# Exercise details:
Find the line with "Retribuzioni (847, 1380)" in the entries below, then reproduce it and every line after it down to and including the line with "rivalutazione (854, 1300)", exactly.

Segment Open

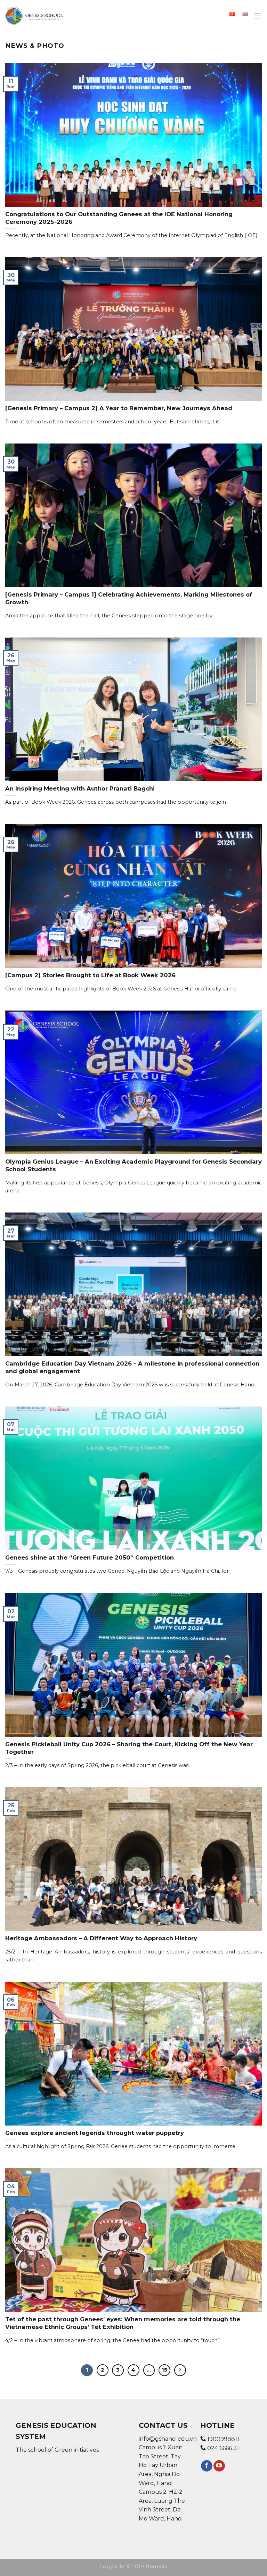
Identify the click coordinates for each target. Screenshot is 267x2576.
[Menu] (257, 15)
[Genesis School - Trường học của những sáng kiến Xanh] (34, 15)
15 (164, 2370)
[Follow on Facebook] (206, 2466)
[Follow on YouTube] (219, 2466)
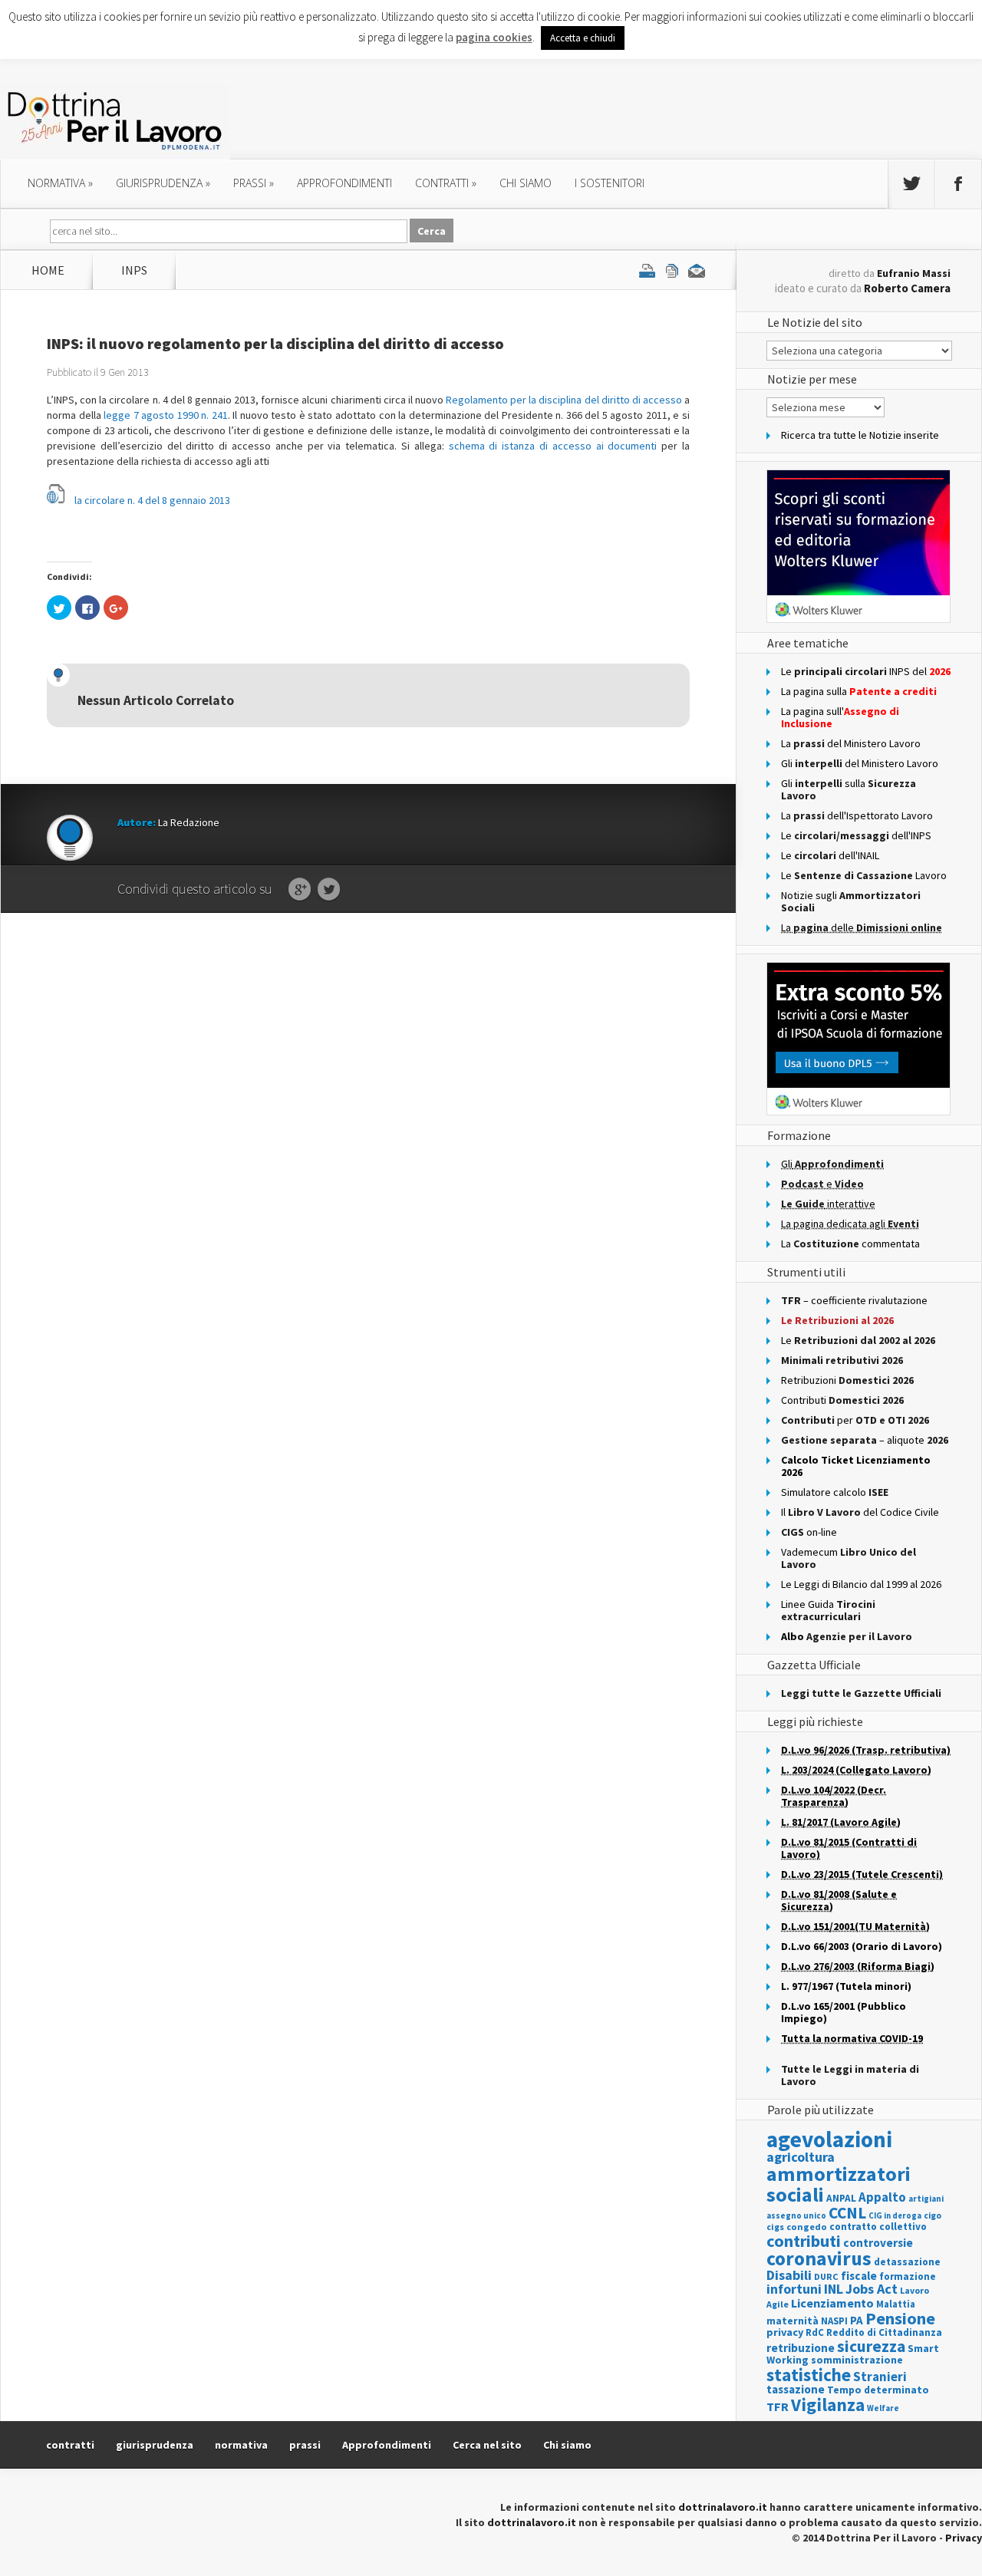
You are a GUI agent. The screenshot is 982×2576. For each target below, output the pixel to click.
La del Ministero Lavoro (851, 743)
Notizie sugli (851, 901)
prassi (253, 183)
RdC (815, 2332)
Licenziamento (832, 2303)
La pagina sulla (859, 691)
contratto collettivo (878, 2226)
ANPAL (841, 2198)
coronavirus (819, 2258)
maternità (792, 2320)
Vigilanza (828, 2404)
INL (833, 2289)
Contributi (842, 1400)
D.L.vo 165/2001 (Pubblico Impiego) (843, 2012)
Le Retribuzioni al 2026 (837, 1320)
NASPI (834, 2320)
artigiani (926, 2198)
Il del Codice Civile (860, 1512)
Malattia (895, 2304)
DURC (826, 2276)
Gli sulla (848, 789)
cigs (775, 2226)
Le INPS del (866, 671)
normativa (60, 183)
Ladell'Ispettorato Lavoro (857, 815)
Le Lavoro (864, 875)
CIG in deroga (894, 2216)
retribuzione (800, 2347)
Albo (846, 1636)
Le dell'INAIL (830, 855)
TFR (777, 2406)
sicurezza (871, 2346)
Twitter (329, 890)
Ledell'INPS (856, 835)
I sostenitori (609, 183)
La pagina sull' (840, 717)
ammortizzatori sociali (838, 2183)
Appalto (882, 2197)
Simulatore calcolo (834, 1492)
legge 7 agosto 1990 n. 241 (166, 415)
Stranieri (880, 2376)
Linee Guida (828, 1610)
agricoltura (800, 2157)
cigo (932, 2215)
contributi (803, 2241)
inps (134, 270)
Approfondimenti (386, 2445)
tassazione (795, 2389)
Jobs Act (871, 2289)
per (855, 1420)
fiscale (859, 2275)
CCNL (847, 2212)
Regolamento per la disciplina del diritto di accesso (564, 400)
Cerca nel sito (487, 2445)
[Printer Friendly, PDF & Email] (672, 270)
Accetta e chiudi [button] (582, 37)
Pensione (900, 2318)
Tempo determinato (878, 2389)
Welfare (883, 2408)
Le (858, 1340)
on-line (809, 1532)
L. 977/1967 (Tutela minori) (846, 1986)
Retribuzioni (847, 1380)
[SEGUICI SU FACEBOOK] (958, 184)
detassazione (907, 2261)
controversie (878, 2242)
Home (47, 270)
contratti (445, 183)
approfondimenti (344, 183)
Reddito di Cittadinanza (884, 2332)
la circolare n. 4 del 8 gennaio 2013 (152, 500)
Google (299, 890)
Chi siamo (525, 183)
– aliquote (864, 1440)
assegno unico (796, 2215)
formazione (907, 2276)
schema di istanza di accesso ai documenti (553, 446)
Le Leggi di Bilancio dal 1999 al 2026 (861, 1584)
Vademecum (848, 1558)
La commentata (850, 1243)
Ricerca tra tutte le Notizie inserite (860, 435)
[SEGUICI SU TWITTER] (911, 184)
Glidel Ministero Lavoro (859, 763)
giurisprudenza (163, 183)
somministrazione (857, 2360)
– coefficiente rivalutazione (854, 1300)
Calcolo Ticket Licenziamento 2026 (856, 1466)
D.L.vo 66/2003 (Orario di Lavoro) (861, 1946)
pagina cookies (494, 37)
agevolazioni (829, 2139)
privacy (784, 2332)
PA (856, 2320)
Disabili (789, 2275)
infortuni (794, 2289)
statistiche (808, 2375)
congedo (806, 2226)
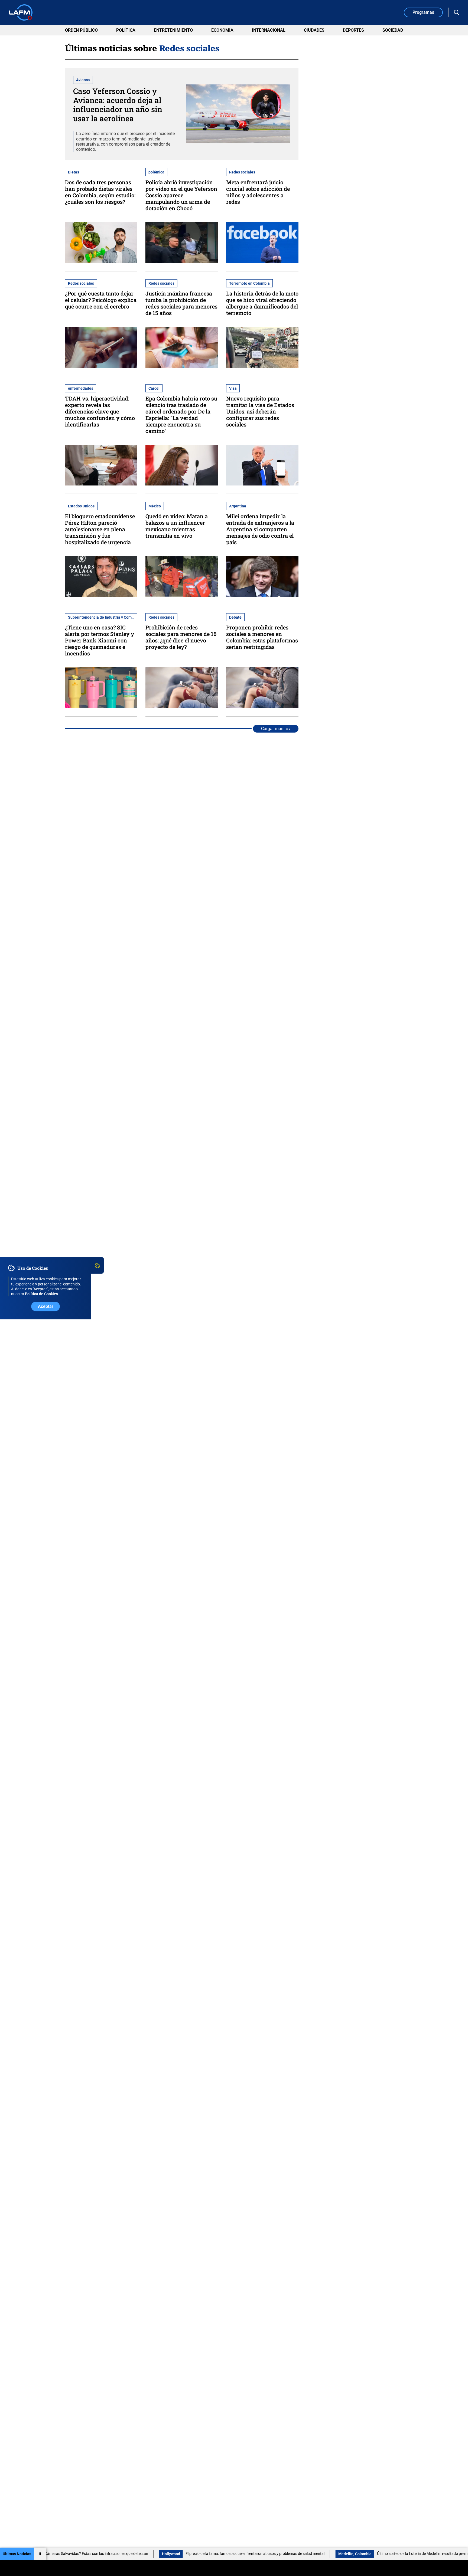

Segment Closed

# Response to this exercise:
Retribuzioni (847, 1380)
[SEGUICI SU FACEBOOK] (958, 184)
detassazione (907, 2261)
controversie (878, 2242)
Home (47, 270)
contratti (445, 183)
approfondimenti (344, 183)
Reddito di Cittadinanza (884, 2332)
la circolare n. 4 del 8 gennaio 2013 (152, 500)
Google (299, 890)
Chi siamo (525, 183)
– aliquote (864, 1440)
assegno unico (796, 2215)
formazione (907, 2276)
schema di istanza di accesso ai documenti (553, 446)
Le Leggi di Bilancio dal 1999 al 2026 (861, 1584)
Vademecum (848, 1558)
La commentata (850, 1243)
Ricerca tra tutte le Notizie inserite (860, 435)
[SEGUICI SU TWITTER] (911, 184)
Glidel Ministero Lavoro (859, 763)
giurisprudenza (163, 183)
somministrazione (857, 2360)
– coefficiente rivalutazione (854, 1300)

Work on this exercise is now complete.